Assignment
Set every record down again, exactly and completely.

┌──

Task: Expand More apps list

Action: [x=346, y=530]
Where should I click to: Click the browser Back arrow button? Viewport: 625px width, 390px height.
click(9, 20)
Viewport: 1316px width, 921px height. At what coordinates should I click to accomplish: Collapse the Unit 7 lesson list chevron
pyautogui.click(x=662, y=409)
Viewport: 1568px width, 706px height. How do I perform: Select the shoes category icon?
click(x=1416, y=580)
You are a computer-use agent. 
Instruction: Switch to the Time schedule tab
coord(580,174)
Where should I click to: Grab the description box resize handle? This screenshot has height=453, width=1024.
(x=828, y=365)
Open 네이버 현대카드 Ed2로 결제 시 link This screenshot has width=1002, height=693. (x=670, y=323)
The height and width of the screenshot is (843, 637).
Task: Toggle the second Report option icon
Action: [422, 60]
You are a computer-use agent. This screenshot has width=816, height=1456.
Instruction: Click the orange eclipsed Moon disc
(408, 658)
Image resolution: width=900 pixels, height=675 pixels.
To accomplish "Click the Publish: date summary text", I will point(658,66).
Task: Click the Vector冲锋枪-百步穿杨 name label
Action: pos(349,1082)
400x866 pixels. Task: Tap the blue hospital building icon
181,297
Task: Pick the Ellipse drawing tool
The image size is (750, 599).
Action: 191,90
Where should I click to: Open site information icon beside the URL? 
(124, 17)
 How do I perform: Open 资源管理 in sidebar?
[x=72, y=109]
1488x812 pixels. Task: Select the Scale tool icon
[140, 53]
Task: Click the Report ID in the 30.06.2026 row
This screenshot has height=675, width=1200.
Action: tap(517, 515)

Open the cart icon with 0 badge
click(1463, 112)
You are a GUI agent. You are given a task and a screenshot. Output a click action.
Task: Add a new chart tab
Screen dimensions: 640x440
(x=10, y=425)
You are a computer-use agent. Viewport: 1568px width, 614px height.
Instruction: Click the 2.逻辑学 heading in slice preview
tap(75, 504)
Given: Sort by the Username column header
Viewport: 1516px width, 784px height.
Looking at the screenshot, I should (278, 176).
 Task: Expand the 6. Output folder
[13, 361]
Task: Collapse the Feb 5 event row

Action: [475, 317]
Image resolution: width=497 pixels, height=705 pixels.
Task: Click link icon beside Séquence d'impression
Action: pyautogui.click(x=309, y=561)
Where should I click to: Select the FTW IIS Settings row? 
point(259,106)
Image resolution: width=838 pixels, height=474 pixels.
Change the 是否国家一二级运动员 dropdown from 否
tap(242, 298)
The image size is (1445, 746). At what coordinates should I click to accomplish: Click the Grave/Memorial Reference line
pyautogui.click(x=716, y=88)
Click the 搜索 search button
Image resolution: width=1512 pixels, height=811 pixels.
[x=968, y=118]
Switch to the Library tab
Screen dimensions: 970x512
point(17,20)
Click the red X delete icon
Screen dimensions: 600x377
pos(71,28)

└──

Response to this task
Task: Expand More apps list

Action: [x=346, y=530]
Where should I click to: Click the browser Back arrow button? Viewport: 625px width, 390px height.
click(9, 20)
Viewport: 1316px width, 921px height. At what coordinates should I click to accomplish: Collapse the Unit 7 lesson list chevron
pyautogui.click(x=662, y=409)
Viewport: 1568px width, 706px height. How do I perform: Select the shoes category icon?
click(x=1416, y=580)
You are a computer-use agent. 
Instruction: Switch to the Time schedule tab
coord(580,174)
Where should I click to: Grab the description box resize handle? This screenshot has height=453, width=1024.
(x=828, y=365)
Open 네이버 현대카드 Ed2로 결제 시 link This screenshot has width=1002, height=693. (x=670, y=323)
The height and width of the screenshot is (843, 637).
Task: Toggle the second Report option icon
Action: [422, 60]
You are a computer-use agent. This screenshot has width=816, height=1456.
Instruction: Click the orange eclipsed Moon disc
(408, 658)
Image resolution: width=900 pixels, height=675 pixels.
To accomplish "Click the Publish: date summary text", I will point(658,66).
Task: Click the Vector冲锋枪-百步穿杨 name label
Action: pos(349,1082)
400x866 pixels. Task: Tap the blue hospital building icon
181,297
Task: Pick the Ellipse drawing tool
The image size is (750, 599).
Action: 191,90
Where should I click to: Open site information icon beside the URL? 
(124, 17)
 How do I perform: Open 资源管理 in sidebar?
[x=72, y=109]
1488x812 pixels. Task: Select the Scale tool icon
[140, 53]
Task: Click the Report ID in the 30.06.2026 row
This screenshot has height=675, width=1200.
Action: tap(517, 515)

Open the cart icon with 0 badge
click(1463, 112)
You are a GUI agent. You are given a task and a screenshot. Output a click action.
Task: Add a new chart tab
Screen dimensions: 640x440
(x=10, y=425)
You are a computer-use agent. Viewport: 1568px width, 614px height.
Instruction: Click the 2.逻辑学 heading in slice preview
tap(75, 504)
Given: Sort by the Username column header
Viewport: 1516px width, 784px height.
Looking at the screenshot, I should (278, 176).
 Task: Expand the 6. Output folder
[13, 361]
Task: Collapse the Feb 5 event row

Action: [475, 317]
Image resolution: width=497 pixels, height=705 pixels.
Task: Click link icon beside Séquence d'impression
Action: pyautogui.click(x=309, y=561)
Where should I click to: Select the FTW IIS Settings row? 
point(259,106)
Image resolution: width=838 pixels, height=474 pixels.
Change the 是否国家一二级运动员 dropdown from 否
tap(242, 298)
The image size is (1445, 746). At what coordinates should I click to accomplish: Click the Grave/Memorial Reference line
pyautogui.click(x=716, y=88)
Click the 搜索 search button
Image resolution: width=1512 pixels, height=811 pixels.
[x=968, y=118]
Switch to the Library tab
Screen dimensions: 970x512
point(17,20)
Click the red X delete icon
Screen dimensions: 600x377
pos(71,28)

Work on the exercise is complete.